### DO THIS
Retype the data verbatim, beginning at the line that contains "Task: Click the msSoilMoisture" and stopping after the line that contains "[x=298, y=163]".

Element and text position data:
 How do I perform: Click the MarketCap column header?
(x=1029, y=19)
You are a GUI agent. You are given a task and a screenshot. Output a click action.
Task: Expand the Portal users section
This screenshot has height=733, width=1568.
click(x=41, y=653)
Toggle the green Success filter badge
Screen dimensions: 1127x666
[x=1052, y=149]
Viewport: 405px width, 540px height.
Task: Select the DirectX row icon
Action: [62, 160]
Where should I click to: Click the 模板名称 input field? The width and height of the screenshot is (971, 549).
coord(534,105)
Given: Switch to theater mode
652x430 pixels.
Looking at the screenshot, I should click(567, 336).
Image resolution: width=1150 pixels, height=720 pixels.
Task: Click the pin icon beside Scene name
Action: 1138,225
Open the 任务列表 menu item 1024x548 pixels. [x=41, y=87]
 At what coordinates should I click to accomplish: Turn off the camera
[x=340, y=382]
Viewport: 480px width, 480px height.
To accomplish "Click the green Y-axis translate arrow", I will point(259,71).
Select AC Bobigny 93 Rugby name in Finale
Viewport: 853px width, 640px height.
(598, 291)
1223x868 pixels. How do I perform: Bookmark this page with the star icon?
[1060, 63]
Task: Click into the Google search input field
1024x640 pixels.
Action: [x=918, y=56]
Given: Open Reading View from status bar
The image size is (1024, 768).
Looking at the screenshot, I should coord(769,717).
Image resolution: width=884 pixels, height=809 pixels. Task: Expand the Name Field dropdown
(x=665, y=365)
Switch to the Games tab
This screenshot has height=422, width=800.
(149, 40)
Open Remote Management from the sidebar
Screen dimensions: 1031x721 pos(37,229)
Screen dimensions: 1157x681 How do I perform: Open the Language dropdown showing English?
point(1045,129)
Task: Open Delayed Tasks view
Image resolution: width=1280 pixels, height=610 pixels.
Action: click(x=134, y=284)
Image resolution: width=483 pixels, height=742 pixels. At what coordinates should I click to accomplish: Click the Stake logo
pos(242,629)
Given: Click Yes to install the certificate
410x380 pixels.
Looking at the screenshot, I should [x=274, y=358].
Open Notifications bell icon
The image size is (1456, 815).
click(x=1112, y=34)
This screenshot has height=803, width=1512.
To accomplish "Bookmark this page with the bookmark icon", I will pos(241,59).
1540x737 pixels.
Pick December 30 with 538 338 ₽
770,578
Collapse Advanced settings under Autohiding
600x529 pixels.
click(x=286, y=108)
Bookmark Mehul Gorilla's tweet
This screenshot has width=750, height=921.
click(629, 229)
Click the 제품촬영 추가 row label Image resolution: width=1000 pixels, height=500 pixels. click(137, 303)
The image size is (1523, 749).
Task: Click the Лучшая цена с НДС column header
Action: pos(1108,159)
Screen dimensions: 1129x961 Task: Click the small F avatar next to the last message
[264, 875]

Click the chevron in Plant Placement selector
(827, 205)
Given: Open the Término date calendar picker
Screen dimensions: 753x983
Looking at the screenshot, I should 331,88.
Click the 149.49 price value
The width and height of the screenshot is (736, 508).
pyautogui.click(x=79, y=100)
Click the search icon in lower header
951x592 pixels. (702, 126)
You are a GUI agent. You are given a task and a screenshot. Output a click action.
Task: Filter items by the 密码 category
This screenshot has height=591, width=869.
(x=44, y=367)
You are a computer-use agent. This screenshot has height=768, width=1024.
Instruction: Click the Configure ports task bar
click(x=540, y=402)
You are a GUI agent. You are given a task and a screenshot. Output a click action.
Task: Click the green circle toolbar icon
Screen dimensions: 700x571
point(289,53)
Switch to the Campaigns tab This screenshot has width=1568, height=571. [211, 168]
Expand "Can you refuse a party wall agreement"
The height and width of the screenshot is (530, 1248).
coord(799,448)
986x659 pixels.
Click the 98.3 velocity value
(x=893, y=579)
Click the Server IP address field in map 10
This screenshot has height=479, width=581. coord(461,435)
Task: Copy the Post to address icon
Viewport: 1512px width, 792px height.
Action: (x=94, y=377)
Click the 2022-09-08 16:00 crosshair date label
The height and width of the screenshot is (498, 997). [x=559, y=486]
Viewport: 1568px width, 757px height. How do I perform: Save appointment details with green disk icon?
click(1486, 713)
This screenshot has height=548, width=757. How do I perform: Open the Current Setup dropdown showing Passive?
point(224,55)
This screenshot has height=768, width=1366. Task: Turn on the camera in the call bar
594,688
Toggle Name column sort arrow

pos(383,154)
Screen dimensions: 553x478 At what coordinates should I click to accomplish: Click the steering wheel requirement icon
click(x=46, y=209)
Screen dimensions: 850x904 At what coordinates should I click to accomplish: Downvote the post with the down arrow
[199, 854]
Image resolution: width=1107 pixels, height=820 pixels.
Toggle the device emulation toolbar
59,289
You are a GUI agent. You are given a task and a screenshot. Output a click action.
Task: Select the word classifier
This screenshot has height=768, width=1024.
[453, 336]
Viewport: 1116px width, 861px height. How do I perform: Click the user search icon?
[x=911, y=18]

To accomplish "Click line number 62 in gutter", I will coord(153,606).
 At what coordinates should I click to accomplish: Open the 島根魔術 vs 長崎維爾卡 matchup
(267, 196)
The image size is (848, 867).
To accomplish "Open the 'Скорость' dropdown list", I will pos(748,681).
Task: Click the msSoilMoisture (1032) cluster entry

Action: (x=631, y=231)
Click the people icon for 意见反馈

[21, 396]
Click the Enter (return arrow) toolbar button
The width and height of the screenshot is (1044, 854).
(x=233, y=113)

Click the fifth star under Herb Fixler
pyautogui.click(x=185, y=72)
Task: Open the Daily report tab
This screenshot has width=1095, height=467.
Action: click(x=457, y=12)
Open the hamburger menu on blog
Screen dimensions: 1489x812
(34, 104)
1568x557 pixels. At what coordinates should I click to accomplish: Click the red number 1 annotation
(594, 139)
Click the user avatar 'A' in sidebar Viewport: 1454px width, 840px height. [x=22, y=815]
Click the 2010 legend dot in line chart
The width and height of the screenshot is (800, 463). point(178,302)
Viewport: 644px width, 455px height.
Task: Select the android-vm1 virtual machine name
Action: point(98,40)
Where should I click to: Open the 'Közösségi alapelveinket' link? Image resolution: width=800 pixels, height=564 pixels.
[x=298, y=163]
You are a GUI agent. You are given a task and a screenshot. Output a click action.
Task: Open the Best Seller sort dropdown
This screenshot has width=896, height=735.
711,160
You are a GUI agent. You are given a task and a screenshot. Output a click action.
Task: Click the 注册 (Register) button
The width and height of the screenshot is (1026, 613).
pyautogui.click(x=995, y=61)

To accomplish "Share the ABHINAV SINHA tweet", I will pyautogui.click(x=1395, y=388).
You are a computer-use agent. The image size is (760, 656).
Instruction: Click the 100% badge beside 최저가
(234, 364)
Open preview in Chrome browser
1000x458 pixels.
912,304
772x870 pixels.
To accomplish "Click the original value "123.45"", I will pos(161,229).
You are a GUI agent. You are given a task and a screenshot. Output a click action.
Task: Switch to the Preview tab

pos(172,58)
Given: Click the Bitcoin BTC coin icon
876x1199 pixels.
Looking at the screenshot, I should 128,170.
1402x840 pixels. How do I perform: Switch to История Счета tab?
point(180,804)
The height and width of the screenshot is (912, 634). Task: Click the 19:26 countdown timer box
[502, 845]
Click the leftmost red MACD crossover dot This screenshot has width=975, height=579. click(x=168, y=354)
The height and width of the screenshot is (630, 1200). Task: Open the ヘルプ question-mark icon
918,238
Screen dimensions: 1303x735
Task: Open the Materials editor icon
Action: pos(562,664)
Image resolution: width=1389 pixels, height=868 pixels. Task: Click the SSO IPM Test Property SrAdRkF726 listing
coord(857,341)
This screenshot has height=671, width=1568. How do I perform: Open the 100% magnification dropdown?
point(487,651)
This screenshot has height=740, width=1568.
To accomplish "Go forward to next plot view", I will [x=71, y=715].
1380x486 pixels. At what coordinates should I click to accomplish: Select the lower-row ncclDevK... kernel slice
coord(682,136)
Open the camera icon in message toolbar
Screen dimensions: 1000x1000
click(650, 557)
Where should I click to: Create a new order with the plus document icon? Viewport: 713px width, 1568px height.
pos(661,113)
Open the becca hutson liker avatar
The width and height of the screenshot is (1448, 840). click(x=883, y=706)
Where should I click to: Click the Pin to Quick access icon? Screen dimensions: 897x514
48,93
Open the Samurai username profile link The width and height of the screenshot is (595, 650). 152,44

### FULL ANSWER
Task: Click the msSoilMoisture (1032) cluster entry

Action: (x=631, y=231)
Click the people icon for 意见反馈

[21, 396]
Click the Enter (return arrow) toolbar button
The width and height of the screenshot is (1044, 854).
(x=233, y=113)

Click the fifth star under Herb Fixler
pyautogui.click(x=185, y=72)
Task: Open the Daily report tab
This screenshot has width=1095, height=467.
Action: click(x=457, y=12)
Open the hamburger menu on blog
Screen dimensions: 1489x812
(34, 104)
1568x557 pixels. At what coordinates should I click to accomplish: Click the red number 1 annotation
(594, 139)
Click the user avatar 'A' in sidebar Viewport: 1454px width, 840px height. [x=22, y=815]
Click the 2010 legend dot in line chart
The width and height of the screenshot is (800, 463). point(178,302)
Viewport: 644px width, 455px height.
Task: Select the android-vm1 virtual machine name
Action: point(98,40)
Where should I click to: Open the 'Közösségi alapelveinket' link? Image resolution: width=800 pixels, height=564 pixels.
[x=298, y=163]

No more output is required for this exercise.